Pipelines to do MinION sequencing of Zika virus

Post-PCR clean-up and amplicon quantification


  1. Label two sets of DNA Lo-Bind tubes (one set for bead clean-up and the other for eluate with cleaned up amplicons)
  2. Allow AMPure XP beads to come up to room temperature, and homogenize by vortexing.
  3. Add 72 uL of AMPure XP beads to each tube in one set of the Lo-Bind tubes. this is a 1.8x bead clean-up
  4. Pipette 40 uL of PCR product into correspond tube with beads.
  5. Incubate beads and PCR products at room temperature on a hula mixer for 5 minutes. if no access to a hula mixer, you can flick mix gently throughout the incubation
  6. Place tubes on magnetic rack and incubate until the solution is clear.
  7. Discard the supernatant being careful to not disturb pellet.
  8. Add 200 uL of 80% EtOH to each tube to wash pellet, incubate 30 seconds, then discard EtOH wash.
  9. Repeat previous wash again, pipetting off as much EtOH as possible.
  10. Spin tubes down, replace on magnetic rack, and pipette off any additional EtOH. Leave tubes open to dry.
  11. Allow pellets to dry (roughly 5 minutes). The pellet should appear matte but not dry to the point where cracks form.
  12. When pellet is dry add 31 uL of nuclease-free water to each tube, remove from rack and flick gently to resuspend beads. if storing amplicons for longer periods of time, qiagen Elution Buffer can be used instead of nuclease-free water.
  13. Once pellets have been resuspended incubate at room temperature on a hula mixer for 5 minutes.
  14. Replace tubes on magnetic rack and incubate until solution fully clears.
  15. Carefully pipette off 31 uL of supernatant without disturbing beads and place into new Lo-Bind tubes.

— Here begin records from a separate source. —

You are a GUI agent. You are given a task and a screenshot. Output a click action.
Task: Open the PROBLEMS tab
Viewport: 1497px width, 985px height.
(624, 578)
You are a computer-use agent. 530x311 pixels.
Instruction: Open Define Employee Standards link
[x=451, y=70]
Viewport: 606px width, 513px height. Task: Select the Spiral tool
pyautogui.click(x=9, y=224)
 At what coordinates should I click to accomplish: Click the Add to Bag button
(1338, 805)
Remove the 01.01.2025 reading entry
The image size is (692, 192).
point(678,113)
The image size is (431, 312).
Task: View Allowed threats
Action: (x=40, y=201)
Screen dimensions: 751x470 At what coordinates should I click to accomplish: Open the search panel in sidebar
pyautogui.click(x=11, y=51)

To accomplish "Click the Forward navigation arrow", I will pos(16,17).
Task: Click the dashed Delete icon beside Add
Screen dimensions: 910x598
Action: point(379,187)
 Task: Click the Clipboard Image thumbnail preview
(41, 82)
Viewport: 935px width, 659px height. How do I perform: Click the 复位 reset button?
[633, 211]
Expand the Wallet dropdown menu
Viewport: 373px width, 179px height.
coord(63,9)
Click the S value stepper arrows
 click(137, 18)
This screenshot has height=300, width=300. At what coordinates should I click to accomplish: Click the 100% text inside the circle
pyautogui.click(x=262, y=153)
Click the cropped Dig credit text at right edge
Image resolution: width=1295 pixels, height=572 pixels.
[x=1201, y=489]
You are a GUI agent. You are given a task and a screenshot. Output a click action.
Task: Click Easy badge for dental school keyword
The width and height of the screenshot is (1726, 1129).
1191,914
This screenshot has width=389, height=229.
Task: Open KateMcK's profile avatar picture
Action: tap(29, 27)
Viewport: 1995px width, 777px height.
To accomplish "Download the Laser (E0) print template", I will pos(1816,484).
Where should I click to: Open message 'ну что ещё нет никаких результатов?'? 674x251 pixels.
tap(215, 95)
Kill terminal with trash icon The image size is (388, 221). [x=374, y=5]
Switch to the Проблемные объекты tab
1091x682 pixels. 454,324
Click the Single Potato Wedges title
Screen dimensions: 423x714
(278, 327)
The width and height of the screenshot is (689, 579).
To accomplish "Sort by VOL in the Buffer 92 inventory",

You should use the Qubit High Sensitivity dsDNA kit

  1. Make up Qubit Mastermix in a falcon tube :
  • 199 uL Buffer per sample
  • 1 uL dye per sample
  1. Add 190 uL mastermix + 10 uL standard 1 into one Qubit tube.
  2. Add 190 uL mastermix + 10 uL standard 2 into another Qubit tube.
  3. Add 199 uL mastermix + 1 uL cleaned-up PCR products into Qubit tube for each pool.
  4. Vortex, spin down and wait 2 minutes.
  5. Quantify the concentration of dsDNA in the sample.
  • Negative extraction controls usually have concentrations around 3 or 4 ng/uL.
  • Negative PCR controls should have concentrations < 1 ng/uL.
  • Properly amplified samples should have between 5 and 100 ng/uL.